America was colonized and occupied by civilized people, and the
forests were swept away with a rapidity unprecedented in the history
of man. Every pioneer was a hunter provided with guns and
ammunition; every male member of his family over seven years of
age was a gunner and a trapper. The sparse inhabitants of the forest,
which if unmolested, as in the early period of European civilization,
would have multiplied in proportion to their increased means of
subsistence, have been, on the contrary, shot by the gunner, insnared
by the trapper, and wantonly destroyed by boys for amusement, until
some species have been nearly exterminated. Instead of increasing in
a ratio with the supplies of their natural food, many tribes of them
are now more scarce than they were in the primitive forest. The small
birds alone, whose prolific habits and diminutive size were their
protection, have greatly multiplied.
But even if birds and quadrupeds were unmolested by man, there
are some tribes that would prefer to reside in the deep wood, while
others would fix their abode in orchards and gardens. The wild
pigeon has not been favored in any respect by the clearing of the
forest. The food of this species is abundantly supplied in the wilds of
nature in the product of beechen woods, hazel copses, groves of the
chinquapin oak, and of the shores of lakes and arms of the sea
covered with Canada rice and the maritime pea-vine. Their immense
powers of flight enable them to transport themselves to new feeding-
grounds after any present stock is exhausted, and to wing their way
over hundreds of miles between their different repasts. This cannot
be said of the grouse, the turkey, and the partridge, whose feeble
powers of flight confine them to a narrow extent of territory; and
these birds must have been frequently robbed of their farinaceous
stores by flocks of wild pigeons during their itinerant foraging.

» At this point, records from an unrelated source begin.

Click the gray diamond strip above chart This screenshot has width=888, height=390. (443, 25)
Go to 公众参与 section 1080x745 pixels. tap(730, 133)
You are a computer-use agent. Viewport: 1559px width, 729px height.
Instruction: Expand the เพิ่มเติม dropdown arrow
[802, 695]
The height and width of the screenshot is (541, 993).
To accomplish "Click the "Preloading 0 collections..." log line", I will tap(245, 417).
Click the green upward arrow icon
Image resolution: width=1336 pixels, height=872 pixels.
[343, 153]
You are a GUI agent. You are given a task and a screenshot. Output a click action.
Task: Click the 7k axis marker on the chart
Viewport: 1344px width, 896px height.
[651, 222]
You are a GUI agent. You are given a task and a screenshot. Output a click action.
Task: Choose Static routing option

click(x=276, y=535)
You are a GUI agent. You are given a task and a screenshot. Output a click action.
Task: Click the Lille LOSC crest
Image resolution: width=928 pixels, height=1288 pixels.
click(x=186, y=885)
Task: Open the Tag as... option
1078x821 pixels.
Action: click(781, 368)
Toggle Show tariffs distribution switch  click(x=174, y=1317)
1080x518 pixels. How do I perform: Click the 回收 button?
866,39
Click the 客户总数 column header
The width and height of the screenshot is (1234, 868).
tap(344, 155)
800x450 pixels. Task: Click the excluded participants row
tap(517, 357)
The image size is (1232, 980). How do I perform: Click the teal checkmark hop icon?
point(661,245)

There are many species of birds which we associate with the wild
wood because they breed and find shelter there, but if we watched
their habits we should learn that even these solitary birds make the
cultivated grounds their principal feeding-places. Such are the quail,
the partridge, and very many of our game-birds. The quail and the
partridge are omnivorous, but, like our common poultry, are more
eager to seize a grub or an insect than a grain of corn. A potato-field
is hardly less valuable to a flock of quails than a field of corn, and
affords more sustenance to the snipe and the woodcock than any
other grounds. But these birds, as well as others, have diminished as
those natural advantages have increased that should promote their
multiplication.
Even our sylvias and thrushes, the most timid of all the winged
tribe, birds hardly ever seen except in lonely woods, multiply with
the clearing of the country and the increased abundance of their
insect food. The vesper thrushes, that shun the presence of man, and
will become silent in their musical evening if the rustling of the
bushes indicates the approach of a human footstep, are more
numerous in the woods of Cambridge than in any other part of the
country. These are chiefly of maple, filled with underbrush, and
afford the birds a harbor and a shelter, while the adjoining fields, in a
state of the highest tillage, supply them plentifully with their natural
food, consisting of worms and the larvæ of insects.